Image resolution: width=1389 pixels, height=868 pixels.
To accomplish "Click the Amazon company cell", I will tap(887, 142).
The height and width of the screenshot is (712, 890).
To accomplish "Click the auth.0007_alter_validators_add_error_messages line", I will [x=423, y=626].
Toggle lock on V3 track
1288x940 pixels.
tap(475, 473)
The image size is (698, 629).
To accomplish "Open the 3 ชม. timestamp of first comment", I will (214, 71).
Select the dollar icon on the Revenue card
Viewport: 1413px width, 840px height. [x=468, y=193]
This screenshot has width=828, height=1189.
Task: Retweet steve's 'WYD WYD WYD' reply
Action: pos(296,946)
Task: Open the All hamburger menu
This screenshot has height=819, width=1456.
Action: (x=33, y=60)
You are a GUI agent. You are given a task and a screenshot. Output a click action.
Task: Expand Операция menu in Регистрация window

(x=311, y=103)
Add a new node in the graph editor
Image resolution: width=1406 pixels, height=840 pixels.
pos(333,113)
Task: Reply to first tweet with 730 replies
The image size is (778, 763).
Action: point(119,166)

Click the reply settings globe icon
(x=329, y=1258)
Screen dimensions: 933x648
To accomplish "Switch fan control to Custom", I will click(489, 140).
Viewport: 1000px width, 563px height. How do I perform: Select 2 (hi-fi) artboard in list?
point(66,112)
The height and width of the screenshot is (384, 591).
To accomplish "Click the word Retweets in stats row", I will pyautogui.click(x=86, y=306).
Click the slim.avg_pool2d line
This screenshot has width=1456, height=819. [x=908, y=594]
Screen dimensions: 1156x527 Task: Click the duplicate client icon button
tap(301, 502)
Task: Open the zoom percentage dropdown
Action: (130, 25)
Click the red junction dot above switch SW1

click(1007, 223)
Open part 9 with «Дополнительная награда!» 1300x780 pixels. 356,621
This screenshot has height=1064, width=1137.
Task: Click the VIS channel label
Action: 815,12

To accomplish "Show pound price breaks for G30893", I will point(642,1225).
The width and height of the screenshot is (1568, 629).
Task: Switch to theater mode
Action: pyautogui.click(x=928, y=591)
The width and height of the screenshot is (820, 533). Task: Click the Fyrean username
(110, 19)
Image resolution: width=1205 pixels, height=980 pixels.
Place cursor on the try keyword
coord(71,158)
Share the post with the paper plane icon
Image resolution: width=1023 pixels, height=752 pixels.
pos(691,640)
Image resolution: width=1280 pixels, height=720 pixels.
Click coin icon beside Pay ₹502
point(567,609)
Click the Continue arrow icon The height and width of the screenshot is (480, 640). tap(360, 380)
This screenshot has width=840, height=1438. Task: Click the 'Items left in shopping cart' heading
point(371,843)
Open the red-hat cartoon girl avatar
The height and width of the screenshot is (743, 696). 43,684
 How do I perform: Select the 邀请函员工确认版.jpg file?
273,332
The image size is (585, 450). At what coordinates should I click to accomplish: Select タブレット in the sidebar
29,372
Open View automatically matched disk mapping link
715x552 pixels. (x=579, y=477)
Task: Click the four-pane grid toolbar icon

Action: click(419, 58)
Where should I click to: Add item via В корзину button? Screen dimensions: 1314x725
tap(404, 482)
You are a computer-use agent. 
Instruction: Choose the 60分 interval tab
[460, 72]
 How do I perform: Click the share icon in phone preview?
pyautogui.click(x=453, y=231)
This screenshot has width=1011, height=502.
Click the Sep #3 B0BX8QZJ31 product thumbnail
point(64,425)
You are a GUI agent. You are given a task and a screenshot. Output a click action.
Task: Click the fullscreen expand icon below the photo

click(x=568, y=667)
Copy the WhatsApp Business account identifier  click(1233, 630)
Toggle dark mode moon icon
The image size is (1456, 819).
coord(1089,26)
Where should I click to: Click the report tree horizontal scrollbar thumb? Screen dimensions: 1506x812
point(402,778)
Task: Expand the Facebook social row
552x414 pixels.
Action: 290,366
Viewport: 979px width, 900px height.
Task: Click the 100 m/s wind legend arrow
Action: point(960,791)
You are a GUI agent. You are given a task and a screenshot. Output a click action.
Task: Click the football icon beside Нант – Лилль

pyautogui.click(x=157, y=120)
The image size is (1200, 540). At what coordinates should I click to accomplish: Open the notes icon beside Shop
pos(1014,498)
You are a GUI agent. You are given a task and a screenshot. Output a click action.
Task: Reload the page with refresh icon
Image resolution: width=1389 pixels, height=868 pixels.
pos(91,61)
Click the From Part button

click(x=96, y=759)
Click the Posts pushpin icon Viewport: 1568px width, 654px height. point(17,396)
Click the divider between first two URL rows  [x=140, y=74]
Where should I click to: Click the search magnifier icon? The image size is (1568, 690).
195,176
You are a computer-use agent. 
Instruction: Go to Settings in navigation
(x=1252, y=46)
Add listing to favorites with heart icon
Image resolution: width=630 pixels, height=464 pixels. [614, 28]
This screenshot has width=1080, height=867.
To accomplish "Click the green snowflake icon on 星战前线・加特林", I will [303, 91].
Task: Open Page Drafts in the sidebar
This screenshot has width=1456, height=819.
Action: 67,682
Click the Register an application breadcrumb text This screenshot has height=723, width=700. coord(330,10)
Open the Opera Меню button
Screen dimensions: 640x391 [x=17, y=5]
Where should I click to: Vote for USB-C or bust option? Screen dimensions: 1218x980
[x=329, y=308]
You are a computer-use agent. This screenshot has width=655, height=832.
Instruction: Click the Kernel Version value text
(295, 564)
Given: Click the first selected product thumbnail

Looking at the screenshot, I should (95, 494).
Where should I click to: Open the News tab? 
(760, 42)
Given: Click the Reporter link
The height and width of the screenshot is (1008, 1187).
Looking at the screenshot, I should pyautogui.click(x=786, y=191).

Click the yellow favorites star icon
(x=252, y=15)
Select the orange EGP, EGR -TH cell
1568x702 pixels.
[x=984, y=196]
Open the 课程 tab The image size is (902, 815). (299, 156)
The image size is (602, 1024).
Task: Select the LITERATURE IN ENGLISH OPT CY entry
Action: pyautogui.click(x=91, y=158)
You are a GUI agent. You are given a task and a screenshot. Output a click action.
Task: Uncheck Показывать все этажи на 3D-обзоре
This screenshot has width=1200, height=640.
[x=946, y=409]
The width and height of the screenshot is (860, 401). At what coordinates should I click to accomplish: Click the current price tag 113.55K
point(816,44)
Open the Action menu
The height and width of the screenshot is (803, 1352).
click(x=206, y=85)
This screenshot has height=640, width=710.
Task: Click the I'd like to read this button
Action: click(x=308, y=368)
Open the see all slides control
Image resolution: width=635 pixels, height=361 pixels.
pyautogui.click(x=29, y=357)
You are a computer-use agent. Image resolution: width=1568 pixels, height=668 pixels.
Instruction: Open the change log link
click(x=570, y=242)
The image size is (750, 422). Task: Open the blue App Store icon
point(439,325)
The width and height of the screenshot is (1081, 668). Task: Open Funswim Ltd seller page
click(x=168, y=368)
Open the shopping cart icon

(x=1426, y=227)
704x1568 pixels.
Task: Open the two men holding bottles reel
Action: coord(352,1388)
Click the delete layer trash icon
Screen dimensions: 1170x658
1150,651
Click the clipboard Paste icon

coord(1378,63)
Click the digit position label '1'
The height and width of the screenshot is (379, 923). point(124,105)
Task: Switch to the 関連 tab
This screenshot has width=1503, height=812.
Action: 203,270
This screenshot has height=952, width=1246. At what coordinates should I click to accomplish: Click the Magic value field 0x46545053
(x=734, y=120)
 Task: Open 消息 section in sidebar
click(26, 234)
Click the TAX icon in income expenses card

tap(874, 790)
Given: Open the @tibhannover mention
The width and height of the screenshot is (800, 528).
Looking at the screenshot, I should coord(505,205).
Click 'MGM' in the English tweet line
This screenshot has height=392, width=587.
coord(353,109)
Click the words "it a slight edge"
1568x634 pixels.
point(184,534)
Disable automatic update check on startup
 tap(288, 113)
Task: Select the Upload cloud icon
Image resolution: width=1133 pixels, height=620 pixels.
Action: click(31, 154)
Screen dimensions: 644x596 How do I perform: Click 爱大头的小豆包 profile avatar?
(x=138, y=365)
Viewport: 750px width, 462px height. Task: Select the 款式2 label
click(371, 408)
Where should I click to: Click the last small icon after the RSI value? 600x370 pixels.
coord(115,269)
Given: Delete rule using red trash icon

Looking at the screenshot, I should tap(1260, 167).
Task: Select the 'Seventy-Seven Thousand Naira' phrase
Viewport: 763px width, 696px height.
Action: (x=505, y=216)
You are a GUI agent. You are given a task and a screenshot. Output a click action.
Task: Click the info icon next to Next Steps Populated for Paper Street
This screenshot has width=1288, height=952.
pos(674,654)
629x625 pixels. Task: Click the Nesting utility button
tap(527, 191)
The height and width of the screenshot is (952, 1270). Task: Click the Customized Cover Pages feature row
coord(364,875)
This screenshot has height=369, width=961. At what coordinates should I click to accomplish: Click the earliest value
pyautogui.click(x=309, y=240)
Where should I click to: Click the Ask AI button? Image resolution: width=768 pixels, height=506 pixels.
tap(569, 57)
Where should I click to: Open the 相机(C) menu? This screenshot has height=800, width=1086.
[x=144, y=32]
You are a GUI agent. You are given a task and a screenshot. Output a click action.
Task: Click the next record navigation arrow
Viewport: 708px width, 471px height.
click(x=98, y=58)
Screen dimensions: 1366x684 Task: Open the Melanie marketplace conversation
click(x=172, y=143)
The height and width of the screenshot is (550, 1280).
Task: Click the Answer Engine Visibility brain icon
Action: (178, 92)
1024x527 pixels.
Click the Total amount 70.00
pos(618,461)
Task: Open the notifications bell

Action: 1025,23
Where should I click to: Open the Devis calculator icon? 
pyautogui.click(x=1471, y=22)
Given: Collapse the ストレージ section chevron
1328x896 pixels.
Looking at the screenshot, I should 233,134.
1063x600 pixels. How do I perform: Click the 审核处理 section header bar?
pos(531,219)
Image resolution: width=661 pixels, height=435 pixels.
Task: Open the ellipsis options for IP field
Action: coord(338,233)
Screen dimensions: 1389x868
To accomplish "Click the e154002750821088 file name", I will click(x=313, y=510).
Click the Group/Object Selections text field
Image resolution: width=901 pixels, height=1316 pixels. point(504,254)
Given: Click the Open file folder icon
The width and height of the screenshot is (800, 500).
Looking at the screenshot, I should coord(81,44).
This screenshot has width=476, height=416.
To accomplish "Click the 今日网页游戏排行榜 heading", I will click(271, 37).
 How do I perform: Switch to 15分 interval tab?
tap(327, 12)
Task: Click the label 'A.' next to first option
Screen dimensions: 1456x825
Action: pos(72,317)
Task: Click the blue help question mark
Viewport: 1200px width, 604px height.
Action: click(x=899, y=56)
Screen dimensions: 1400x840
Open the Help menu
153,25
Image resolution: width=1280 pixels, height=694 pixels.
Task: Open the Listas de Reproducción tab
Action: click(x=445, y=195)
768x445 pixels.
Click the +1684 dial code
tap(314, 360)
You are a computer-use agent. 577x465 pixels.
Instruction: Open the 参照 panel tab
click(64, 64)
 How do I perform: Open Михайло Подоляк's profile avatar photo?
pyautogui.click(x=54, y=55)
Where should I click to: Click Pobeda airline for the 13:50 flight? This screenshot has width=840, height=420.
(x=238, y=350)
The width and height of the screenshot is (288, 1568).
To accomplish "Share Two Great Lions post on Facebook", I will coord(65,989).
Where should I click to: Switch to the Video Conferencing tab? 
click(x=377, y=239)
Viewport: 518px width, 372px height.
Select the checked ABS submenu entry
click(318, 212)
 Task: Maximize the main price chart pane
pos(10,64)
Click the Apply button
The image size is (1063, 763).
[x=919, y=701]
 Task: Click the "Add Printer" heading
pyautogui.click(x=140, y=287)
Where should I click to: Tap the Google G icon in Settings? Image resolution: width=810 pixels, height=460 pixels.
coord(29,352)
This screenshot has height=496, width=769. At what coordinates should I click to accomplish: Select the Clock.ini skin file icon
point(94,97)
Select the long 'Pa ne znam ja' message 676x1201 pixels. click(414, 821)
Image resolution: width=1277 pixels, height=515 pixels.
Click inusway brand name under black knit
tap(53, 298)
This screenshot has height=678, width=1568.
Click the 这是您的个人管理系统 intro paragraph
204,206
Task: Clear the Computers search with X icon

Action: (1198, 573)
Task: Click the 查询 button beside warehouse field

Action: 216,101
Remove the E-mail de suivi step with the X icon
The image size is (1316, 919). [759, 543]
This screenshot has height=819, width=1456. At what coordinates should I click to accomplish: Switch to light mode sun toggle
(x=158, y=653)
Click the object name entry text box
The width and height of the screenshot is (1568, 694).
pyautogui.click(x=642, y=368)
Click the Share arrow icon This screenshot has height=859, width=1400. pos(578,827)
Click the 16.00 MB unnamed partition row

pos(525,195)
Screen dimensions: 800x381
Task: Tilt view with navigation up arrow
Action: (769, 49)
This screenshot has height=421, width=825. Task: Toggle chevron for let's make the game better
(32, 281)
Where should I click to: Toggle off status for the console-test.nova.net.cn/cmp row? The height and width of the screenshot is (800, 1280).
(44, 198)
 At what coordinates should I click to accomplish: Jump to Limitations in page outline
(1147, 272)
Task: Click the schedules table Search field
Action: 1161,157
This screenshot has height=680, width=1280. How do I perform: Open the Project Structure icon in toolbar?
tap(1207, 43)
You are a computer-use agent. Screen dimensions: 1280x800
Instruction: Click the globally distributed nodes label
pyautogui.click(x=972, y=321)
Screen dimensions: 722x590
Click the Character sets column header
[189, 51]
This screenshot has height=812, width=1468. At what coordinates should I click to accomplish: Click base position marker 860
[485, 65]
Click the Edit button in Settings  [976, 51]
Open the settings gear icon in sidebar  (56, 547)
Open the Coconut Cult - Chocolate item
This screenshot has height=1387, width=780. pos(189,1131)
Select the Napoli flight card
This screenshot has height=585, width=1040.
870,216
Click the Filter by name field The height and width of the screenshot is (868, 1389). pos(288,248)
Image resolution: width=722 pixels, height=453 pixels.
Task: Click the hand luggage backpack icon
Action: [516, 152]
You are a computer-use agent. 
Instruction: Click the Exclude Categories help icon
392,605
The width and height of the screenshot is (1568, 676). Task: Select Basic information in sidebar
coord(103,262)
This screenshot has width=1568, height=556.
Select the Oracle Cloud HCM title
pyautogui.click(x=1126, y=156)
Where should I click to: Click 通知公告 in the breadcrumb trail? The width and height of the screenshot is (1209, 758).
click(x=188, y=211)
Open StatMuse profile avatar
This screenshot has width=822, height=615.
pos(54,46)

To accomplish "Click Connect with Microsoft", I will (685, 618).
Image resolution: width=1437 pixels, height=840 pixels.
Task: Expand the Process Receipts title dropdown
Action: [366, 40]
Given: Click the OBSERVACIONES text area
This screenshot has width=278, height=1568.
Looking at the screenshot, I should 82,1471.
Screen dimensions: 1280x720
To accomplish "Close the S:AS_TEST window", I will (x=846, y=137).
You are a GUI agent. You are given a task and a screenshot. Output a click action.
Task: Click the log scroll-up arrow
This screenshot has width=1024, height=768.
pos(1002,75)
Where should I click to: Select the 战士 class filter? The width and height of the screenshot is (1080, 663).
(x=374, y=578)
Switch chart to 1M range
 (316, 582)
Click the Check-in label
────────────────
SET PROBLEM
Rewrite the rows starting at the line containing "1063x600 pixels. How" and ending at the line containing "Image resolution: width=901", swapping "text field" for "input box" and leaving everything else as it is.

EXERCISE ANSWER
1063x600 pixels. How do I perform: Click the 审核处理 section header bar?
pos(531,219)
Image resolution: width=661 pixels, height=435 pixels.
Task: Open the ellipsis options for IP field
Action: coord(338,233)
Screen dimensions: 1389x868
To accomplish "Click the e154002750821088 file name", I will click(x=313, y=510).
Click the Group/Object Selections input box
Image resolution: width=901 pixels, height=1316 pixels. point(504,254)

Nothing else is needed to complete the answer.